O Ministro da Economia, Manuel Caldeira Cabral, afirmou esta segunda-feira que o Governo está a acompanhar o caso Papéis do Panamá e que, caso se verifiquem situações que envolvam Portugal, estas serão remetidas para o Ministério Público (MP).

O Governo está a acompanhar a situação e, se se encontrar alguma questão que tenha a ver com Portugal, isso será remetido para o MP e será uma questão de Justiça”, afirmou Caldeira Cabral, à margem do almoço mensal de associados da AHP – Associação da Hotelaria de Portugal, em Lisboa.

O caso Papéis do Panamá revela “um problema à escala mundial de fuga ao fisco, de branqueamento de capitais, e demonstra que é importante trabalhar ao nível das instituições mundiais, mas em particular das instituições europeias, na resolução deste problema para que a base fiscal dos países não seja assim erodida e iludida por estes esquemas e por estas formas de atuar”, considerou o ministro da Economia.

Portugal, certamente, não é o país mais importante, mas há casos portugueses e esses casos serão tratados pela Justiça”, reforçou o membro do Governo.
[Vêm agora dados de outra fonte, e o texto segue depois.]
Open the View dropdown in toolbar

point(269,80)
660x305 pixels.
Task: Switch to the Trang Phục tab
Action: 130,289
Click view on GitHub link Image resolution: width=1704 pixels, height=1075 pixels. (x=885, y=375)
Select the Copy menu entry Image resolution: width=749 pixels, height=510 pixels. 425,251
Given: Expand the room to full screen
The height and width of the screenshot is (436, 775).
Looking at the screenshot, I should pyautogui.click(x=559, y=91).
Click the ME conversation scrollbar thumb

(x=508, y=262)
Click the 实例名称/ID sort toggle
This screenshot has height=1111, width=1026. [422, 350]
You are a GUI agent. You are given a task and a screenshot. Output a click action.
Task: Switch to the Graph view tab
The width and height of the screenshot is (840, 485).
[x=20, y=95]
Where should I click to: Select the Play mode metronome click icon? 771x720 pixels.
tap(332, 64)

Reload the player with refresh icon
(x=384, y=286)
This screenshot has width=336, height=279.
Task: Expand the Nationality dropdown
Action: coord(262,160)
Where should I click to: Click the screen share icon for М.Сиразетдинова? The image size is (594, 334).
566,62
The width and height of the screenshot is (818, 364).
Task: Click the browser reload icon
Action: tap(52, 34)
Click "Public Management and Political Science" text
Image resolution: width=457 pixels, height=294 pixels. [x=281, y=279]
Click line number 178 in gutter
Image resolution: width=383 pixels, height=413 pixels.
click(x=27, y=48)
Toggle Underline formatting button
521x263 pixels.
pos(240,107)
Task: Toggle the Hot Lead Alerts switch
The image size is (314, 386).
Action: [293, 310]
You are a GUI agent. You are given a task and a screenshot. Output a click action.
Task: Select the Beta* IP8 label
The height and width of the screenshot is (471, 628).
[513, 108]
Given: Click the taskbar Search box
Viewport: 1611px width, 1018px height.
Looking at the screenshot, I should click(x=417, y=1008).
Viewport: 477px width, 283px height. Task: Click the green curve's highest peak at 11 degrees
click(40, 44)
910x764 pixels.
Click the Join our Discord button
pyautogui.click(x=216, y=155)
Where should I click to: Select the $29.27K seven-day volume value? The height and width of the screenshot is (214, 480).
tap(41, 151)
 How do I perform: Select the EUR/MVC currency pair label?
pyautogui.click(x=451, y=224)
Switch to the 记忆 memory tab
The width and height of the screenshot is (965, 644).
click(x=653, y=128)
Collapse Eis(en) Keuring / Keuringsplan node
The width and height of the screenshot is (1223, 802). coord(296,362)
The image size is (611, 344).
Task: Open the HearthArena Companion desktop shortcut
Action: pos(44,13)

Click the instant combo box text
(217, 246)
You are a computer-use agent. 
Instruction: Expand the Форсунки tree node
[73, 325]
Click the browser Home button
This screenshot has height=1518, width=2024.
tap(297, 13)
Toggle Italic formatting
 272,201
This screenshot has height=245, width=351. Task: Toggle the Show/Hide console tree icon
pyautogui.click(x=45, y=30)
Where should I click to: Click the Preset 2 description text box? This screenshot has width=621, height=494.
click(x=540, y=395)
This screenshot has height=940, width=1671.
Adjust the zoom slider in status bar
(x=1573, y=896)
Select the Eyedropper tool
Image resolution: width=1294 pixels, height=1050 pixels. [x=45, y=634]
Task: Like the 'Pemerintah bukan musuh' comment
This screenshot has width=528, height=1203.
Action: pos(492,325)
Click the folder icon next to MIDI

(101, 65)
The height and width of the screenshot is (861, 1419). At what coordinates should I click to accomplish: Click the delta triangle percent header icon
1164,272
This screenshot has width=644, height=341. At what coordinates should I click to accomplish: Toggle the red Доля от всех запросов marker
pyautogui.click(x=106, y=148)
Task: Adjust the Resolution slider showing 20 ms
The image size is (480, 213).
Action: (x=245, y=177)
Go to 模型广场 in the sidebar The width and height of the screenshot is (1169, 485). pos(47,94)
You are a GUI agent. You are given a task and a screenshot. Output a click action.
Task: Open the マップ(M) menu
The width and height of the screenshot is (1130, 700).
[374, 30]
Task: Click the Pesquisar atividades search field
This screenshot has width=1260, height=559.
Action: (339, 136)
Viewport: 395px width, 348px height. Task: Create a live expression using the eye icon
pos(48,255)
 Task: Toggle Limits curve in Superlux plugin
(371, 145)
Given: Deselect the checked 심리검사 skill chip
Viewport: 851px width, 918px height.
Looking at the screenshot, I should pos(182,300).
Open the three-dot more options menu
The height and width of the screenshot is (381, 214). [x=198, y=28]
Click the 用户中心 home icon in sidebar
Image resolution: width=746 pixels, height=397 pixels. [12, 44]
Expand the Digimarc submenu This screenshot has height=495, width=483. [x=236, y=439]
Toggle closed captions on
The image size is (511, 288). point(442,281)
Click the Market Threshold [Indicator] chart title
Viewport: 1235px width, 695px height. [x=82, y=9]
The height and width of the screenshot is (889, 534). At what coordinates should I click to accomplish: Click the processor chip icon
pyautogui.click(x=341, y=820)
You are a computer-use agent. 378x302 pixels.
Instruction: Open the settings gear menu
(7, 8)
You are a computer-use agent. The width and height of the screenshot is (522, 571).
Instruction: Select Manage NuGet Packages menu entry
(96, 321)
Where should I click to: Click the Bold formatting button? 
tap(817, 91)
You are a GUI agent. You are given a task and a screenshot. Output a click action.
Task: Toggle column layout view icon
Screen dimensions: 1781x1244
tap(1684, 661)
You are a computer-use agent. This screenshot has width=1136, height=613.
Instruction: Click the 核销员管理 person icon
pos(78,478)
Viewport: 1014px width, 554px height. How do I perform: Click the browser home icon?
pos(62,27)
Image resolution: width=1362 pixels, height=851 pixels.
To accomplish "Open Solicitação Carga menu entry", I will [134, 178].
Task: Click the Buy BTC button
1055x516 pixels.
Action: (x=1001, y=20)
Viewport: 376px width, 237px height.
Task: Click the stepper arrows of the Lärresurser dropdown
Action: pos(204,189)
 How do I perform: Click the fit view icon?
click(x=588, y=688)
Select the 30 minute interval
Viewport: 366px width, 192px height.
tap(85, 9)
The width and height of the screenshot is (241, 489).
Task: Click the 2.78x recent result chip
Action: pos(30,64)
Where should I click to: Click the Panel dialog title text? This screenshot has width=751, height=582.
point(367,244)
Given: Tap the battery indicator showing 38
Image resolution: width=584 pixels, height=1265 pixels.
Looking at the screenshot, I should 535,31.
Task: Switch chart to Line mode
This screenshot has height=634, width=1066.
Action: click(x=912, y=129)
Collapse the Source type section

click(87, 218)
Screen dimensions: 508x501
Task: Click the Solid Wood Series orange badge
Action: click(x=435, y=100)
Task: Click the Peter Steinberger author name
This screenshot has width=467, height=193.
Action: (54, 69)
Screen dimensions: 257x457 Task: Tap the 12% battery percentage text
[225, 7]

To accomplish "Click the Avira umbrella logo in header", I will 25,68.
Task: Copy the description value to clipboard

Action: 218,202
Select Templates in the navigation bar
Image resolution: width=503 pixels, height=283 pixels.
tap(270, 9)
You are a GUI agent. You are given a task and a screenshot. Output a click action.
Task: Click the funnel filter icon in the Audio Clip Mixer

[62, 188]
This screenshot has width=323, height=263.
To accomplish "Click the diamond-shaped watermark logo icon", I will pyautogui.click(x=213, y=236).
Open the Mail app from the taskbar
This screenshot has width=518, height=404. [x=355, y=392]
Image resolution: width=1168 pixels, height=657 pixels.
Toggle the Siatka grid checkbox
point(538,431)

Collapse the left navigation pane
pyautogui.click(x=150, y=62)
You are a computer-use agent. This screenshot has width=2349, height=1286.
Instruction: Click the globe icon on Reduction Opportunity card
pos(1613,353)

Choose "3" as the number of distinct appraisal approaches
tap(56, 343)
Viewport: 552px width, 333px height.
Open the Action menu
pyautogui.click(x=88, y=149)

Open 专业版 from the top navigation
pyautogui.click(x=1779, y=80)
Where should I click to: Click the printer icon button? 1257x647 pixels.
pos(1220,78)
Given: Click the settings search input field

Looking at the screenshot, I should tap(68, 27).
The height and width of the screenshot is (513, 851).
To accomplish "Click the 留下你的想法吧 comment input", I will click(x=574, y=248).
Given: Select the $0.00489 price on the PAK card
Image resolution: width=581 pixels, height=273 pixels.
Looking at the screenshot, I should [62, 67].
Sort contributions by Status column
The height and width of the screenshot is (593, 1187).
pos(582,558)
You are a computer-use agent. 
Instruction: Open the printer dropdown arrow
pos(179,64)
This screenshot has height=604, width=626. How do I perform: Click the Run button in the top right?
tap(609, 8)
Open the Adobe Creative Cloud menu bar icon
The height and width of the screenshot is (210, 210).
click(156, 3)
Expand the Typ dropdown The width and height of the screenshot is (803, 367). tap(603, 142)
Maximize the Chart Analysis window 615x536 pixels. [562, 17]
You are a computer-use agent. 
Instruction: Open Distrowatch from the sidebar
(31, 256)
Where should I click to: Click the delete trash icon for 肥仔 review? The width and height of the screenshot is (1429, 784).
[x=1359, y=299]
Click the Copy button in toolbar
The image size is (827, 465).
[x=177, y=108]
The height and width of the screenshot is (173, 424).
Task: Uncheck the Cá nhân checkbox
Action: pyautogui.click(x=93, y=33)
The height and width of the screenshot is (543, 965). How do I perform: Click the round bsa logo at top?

Entretanto, a Lusa questionou o Ministério das Finanças sobre uma eventual investigação ou abertura de um inquérito sobre o caso, tendo o ministério assegurado na segunda-feira que “o Governo está fortemente empenhado no reforço do combate à fraude e evasão fiscal”, através de mecanismos que reforçam as capacidades de ação da Administração Fiscal.

Estes mecanismos passam pelo “alargamento das competências da Unidade de Grandes Contribuintes, com reforço do acompanhamento de contribuintes singulares de elevado valor patrimonial”, pela “autorização legislativa que permitirá o acesso a informação financeira em Portugal e a troca desse tipo de informação entre países” e pela “obrigatoriedade de reporte dos grupos multinacionais quanto à sua estrutura, atividades desenvolvidas e distribuição da carga fiscal, de modo a detetar mais precocemente esquemas de planeamento fiscal abusivos”, acrescenta.

O Ministério liderado por Mário Centeno assinalou ainda que a Autoridade Tributária e Aduaneira (AT) coopera com outras jurisdições na prevenção de comportamentos de fuga aos impostos e acompanha informações divulgadas sobre evasão fiscal, nomeadamente, “através dos chamados “paraísos fiscais”, por forma a melhor proceder à deteção dessas práticas relativamente a impostos devidos em Portugal”.

O caso dos Papéis do Panamá é uma investigação do Consórcio Internacional de Jornalistas de Investigação (ICIJ, na sigla inglesa), e destacou os nomes de 140 políticos de todo o mundo, entre eles 12 antigos e atuais líderes mundiais.

A investigação resulta de uma fuga de informação e juntou cerca de 11,5 milhões de documentos ligados a quase quatro décadas de atividade da empresa panamiana Mossack Fonseca, especializada na gestão de capitais e de património, com informações sobre mais de 214 mil empresas ‘offshore’ em mais de 200 países e territórios.